Reproduce verbatim the lines of the rows below, starting at the line containing "Tap the WIC label adjoining the Bedroom" and ending at the line containing "This screenshot has width=360, height=554. (37, 316)", with both of those lines included.

Entries

========================================================================

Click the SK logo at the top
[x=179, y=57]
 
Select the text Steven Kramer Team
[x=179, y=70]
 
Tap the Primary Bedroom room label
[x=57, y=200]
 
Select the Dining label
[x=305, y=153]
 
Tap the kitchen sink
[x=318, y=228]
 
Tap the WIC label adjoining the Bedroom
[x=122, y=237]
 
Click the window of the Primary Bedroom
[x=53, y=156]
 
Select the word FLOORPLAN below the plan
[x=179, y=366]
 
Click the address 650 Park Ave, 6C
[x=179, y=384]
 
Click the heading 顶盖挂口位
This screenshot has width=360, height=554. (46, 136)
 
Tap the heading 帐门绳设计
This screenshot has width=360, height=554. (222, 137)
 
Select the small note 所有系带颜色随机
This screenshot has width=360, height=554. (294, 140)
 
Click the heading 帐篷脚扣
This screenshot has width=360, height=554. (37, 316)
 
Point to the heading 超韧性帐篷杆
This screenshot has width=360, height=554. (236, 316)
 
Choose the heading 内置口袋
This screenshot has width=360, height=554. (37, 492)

========================================================================

Correct response
Tap the WIC label adjoining the Bedroom
[x=122, y=237]
 
Click the window of the Primary Bedroom
[x=53, y=156]
 
Select the word FLOORPLAN below the plan
[x=179, y=366]
 
Click the address 650 Park Ave, 6C
[x=179, y=384]
 
Click the heading 顶盖挂口位
This screenshot has width=360, height=554. (46, 136)
 
Tap the heading 帐门绳设计
This screenshot has width=360, height=554. (222, 137)
 
Select the small note 所有系带颜色随机
This screenshot has width=360, height=554. (294, 140)
 
Click the heading 帐篷脚扣
This screenshot has width=360, height=554. (37, 316)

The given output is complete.